EXERCISE DATA |
::::

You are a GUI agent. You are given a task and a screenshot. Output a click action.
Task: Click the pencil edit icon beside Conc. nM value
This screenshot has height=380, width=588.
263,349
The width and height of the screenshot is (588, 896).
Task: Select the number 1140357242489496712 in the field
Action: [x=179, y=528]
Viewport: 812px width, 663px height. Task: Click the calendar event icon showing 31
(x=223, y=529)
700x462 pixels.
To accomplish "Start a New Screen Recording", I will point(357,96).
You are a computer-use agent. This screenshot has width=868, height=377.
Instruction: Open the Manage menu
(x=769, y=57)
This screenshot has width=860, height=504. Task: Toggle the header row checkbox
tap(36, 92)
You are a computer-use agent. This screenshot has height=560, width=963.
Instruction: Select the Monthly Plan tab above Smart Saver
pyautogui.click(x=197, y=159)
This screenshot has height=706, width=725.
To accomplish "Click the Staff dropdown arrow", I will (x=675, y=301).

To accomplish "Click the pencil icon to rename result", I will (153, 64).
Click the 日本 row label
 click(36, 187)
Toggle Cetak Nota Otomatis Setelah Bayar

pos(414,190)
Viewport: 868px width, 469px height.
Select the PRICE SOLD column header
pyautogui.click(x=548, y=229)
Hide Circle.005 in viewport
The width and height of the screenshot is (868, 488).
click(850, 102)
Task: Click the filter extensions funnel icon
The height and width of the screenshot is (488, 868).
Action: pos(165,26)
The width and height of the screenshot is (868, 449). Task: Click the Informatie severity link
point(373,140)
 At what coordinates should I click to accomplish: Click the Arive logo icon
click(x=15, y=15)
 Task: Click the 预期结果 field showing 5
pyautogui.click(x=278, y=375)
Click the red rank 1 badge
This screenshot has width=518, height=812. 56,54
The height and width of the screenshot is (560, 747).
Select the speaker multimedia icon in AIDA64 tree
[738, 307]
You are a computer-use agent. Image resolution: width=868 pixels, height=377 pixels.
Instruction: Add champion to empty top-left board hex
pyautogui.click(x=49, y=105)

::::

ACTIVITY |
Could you return every record above exactly as written?

EXERCISE RESPONSE |
You are a GUI agent. You are given a task and a screenshot. Output a click action.
Task: Click the pencil edit icon beside Conc. nM value
This screenshot has height=380, width=588.
263,349
The width and height of the screenshot is (588, 896).
Task: Select the number 1140357242489496712 in the field
Action: [x=179, y=528]
Viewport: 812px width, 663px height. Task: Click the calendar event icon showing 31
(x=223, y=529)
700x462 pixels.
To accomplish "Start a New Screen Recording", I will point(357,96).
You are a computer-use agent. This screenshot has width=868, height=377.
Instruction: Open the Manage menu
(x=769, y=57)
This screenshot has width=860, height=504. Task: Toggle the header row checkbox
tap(36, 92)
You are a computer-use agent. This screenshot has height=560, width=963.
Instruction: Select the Monthly Plan tab above Smart Saver
pyautogui.click(x=197, y=159)
This screenshot has height=706, width=725.
To accomplish "Click the Staff dropdown arrow", I will (x=675, y=301).

To accomplish "Click the pencil icon to rename result", I will (153, 64).
Click the 日本 row label
 click(36, 187)
Toggle Cetak Nota Otomatis Setelah Bayar

pos(414,190)
Viewport: 868px width, 469px height.
Select the PRICE SOLD column header
pyautogui.click(x=548, y=229)
Hide Circle.005 in viewport
The width and height of the screenshot is (868, 488).
click(850, 102)
Task: Click the filter extensions funnel icon
The height and width of the screenshot is (488, 868).
Action: pos(165,26)
The width and height of the screenshot is (868, 449). Task: Click the Informatie severity link
point(373,140)
 At what coordinates should I click to accomplish: Click the Arive logo icon
click(x=15, y=15)
 Task: Click the 预期结果 field showing 5
pyautogui.click(x=278, y=375)
Click the red rank 1 badge
This screenshot has width=518, height=812. 56,54
The height and width of the screenshot is (560, 747).
Select the speaker multimedia icon in AIDA64 tree
[738, 307]
You are a computer-use agent. Image resolution: width=868 pixels, height=377 pixels.
Instruction: Add champion to empty top-left board hex
pyautogui.click(x=49, y=105)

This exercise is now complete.